States Reach Price-fixing Settlement With Nine West Shoe Co.

Attorney General Spitzer announced today that women's programs throughout New York will receive $2 million as part of a nationwide price-fixing settlement with shoe manufacturer Nine West Group, Inc.

Spitzer, along with Attorneys General from Florida, Texas, and Ohio, led negotiations that yielded a $34 million nationwide settlement with Nine West.

The states had charged that the women's shoe company had entered into illegal agreements with stores to fix the retail price of women's shoes between January of 1988 and July of 1999.

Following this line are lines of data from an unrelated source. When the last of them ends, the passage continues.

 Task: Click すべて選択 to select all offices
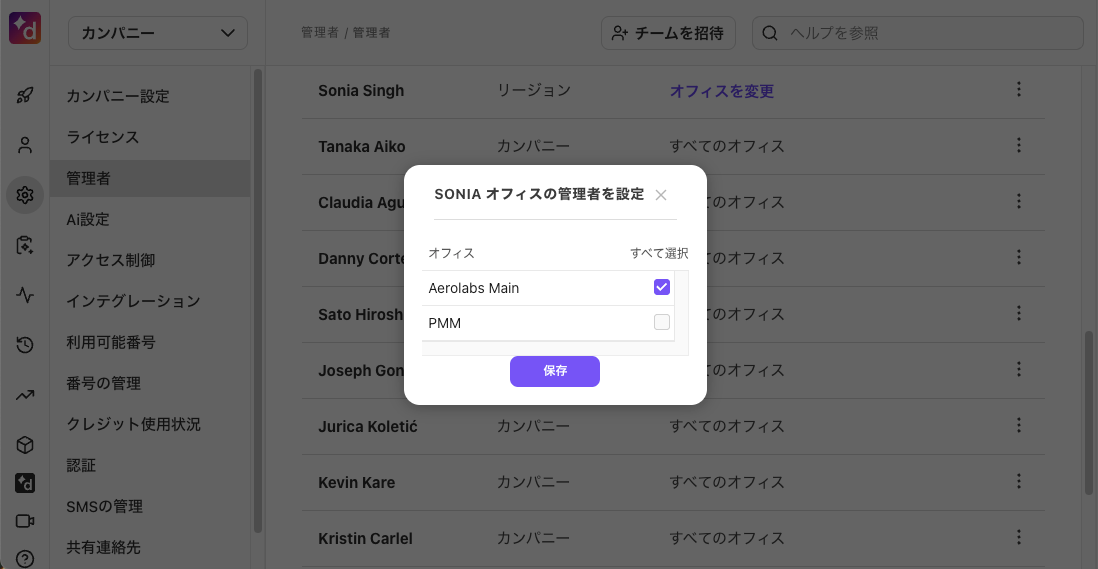pos(659,253)
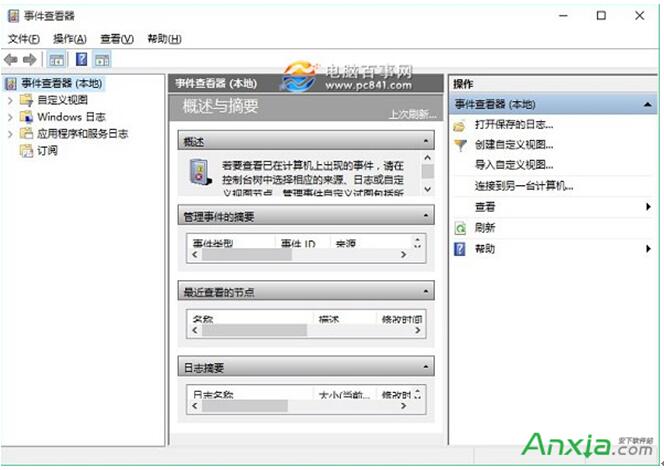Open the 文件(F) menu
The width and height of the screenshot is (664, 470).
22,39
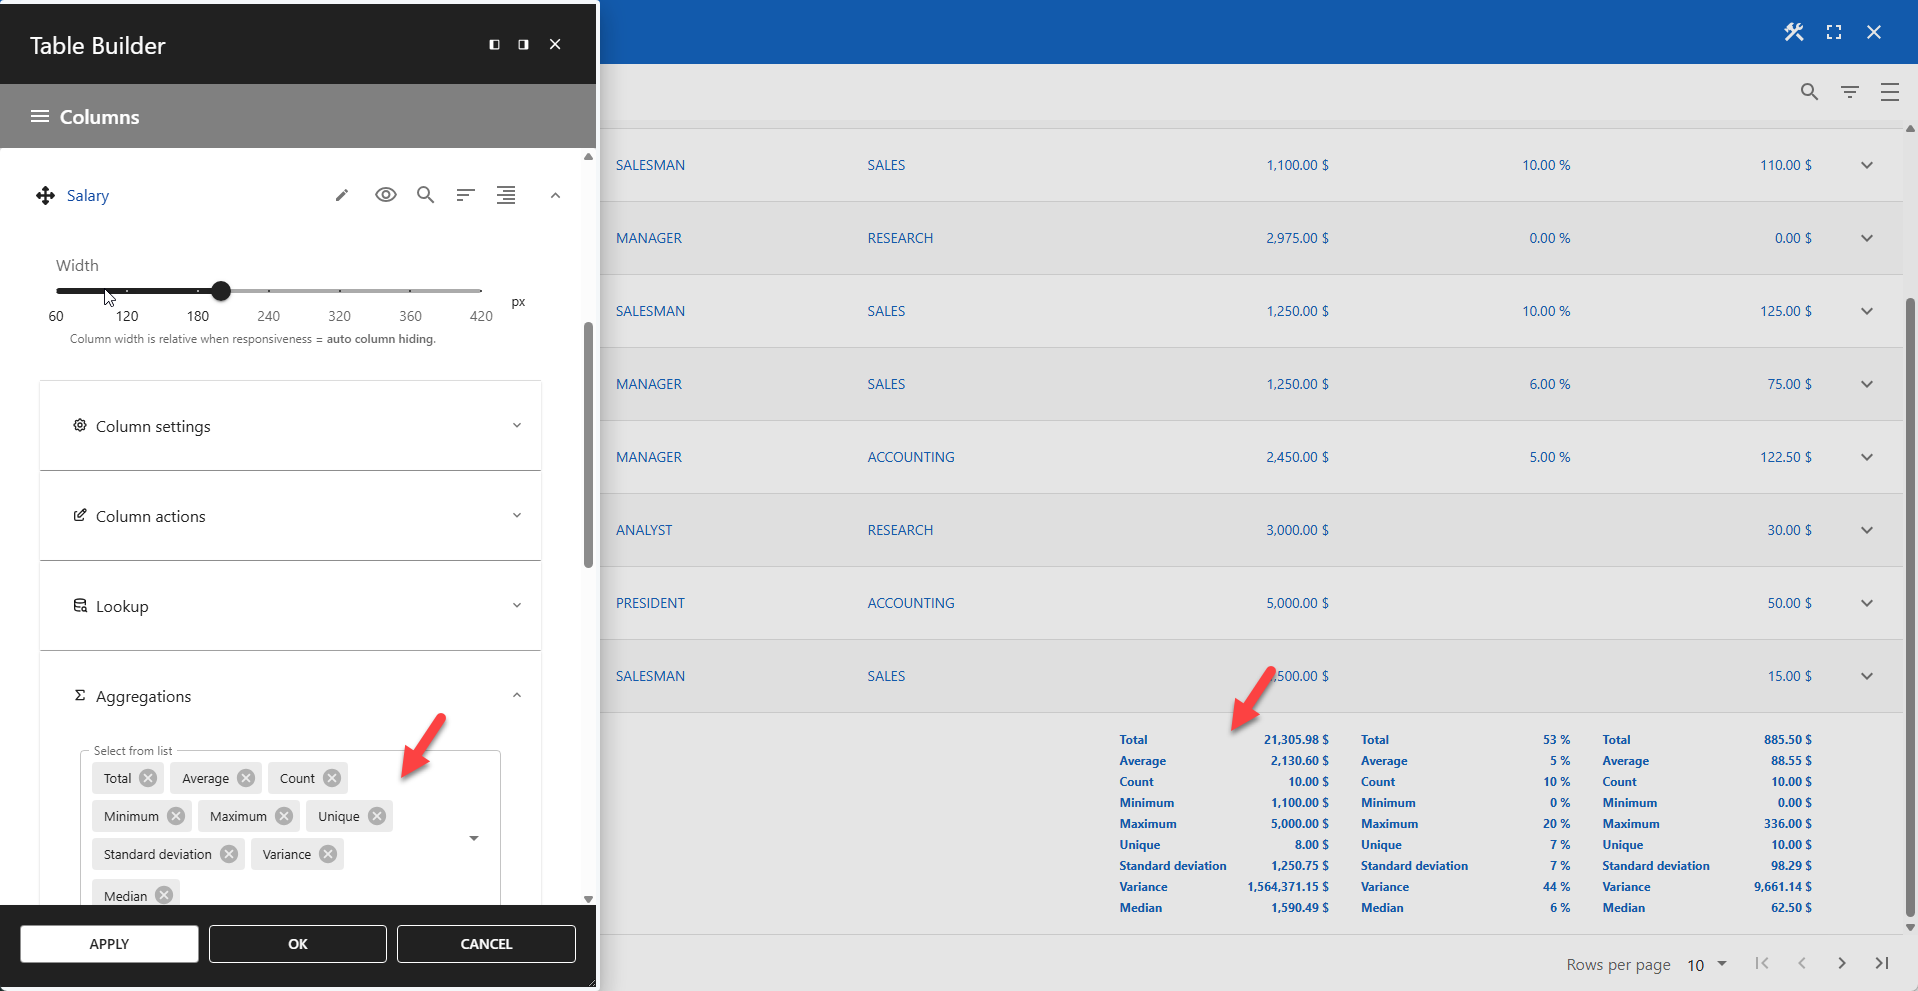
Task: Open the developer tools icon in the blue header
Action: coord(1793,31)
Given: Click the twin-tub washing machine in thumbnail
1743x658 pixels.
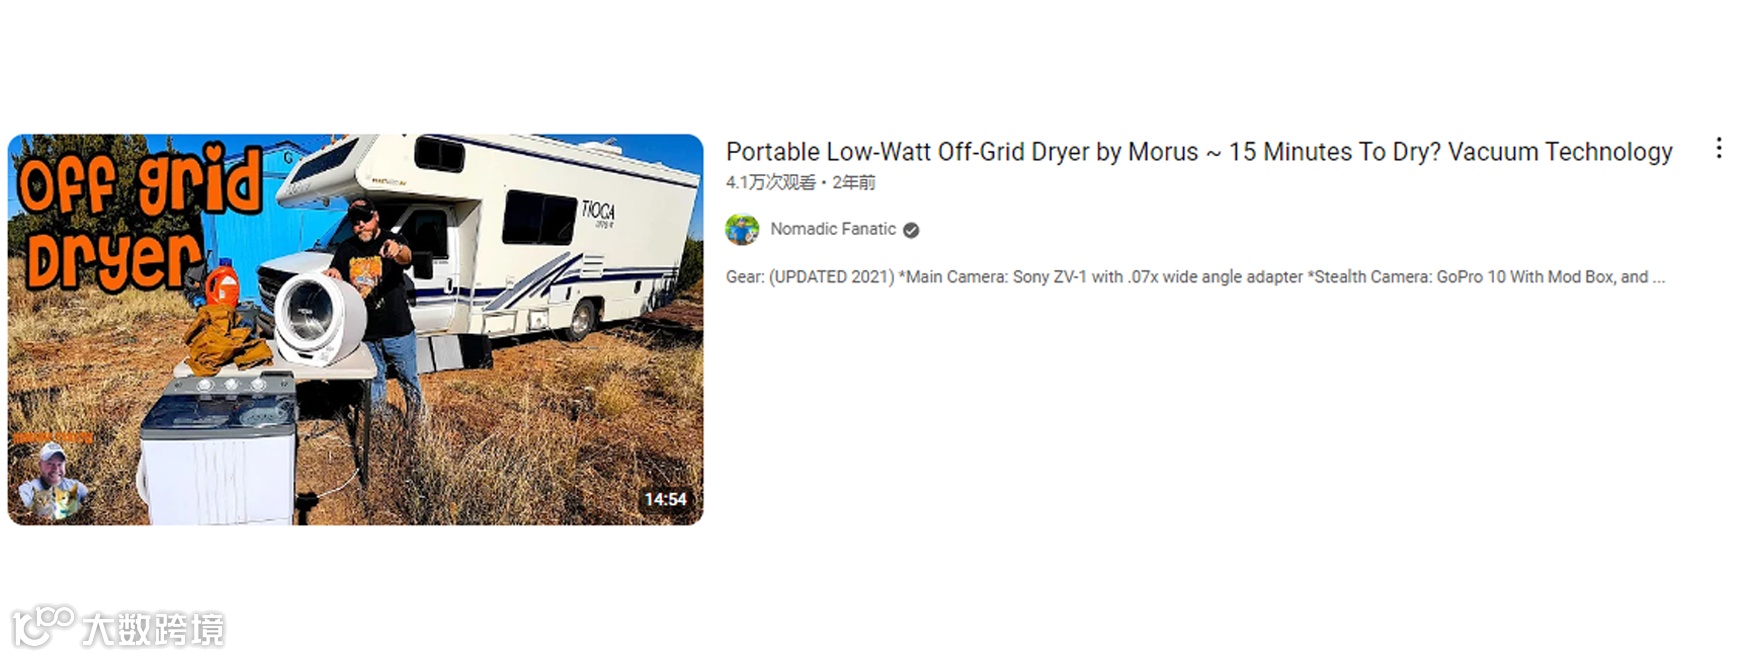Looking at the screenshot, I should point(219,450).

"I'm pleased that as a result of this creative settlement, both consumers and women's programs throughout the state come up winners," said Spitzer. "New York's $2 million portion of the settlement will be given to a wide variety of programs which benefit women including battered women's shelters, breast and ovarian cancer research, and preventive health programs such as mammography screening."

The Attorneys General, working with the Federal Trade Commission, uncovered evidence that various Nine West divisions had engaged in illegal price- fixing by prohibiting shoe stores from discounting Nine West shoes for certain periods of time.

Nine West is headquartered in White Plains, N.Y. and makes shoes under several brand names, including Easy Spirit, Enzo Angiolini, Bandolino, Calico and Nine West.

The settlement plan is being submitted today in Federal court in White Plains before Judge Barrington Parker. The plan requires court approval, which is expected to take six to twelve months, and will then trigger release of the settlement monies.

As part of the settlement, Nine West has agreed that for the next five years it will not enter into business practices designed to influence or control the price at which retailers choose to sell the company's shoes. The company also will notify each of its dealers that it is their right to independently determine the price at which Nine West products can be advertised and sold.

As part of the settlement, Nine West admits no wrongdoing or liability.

Spitzer's investigation was led by Assistant Attorneys General Linda Gargiulo and Gary Weinstein, under the direction of Antitrust Bureau Chief Harry First.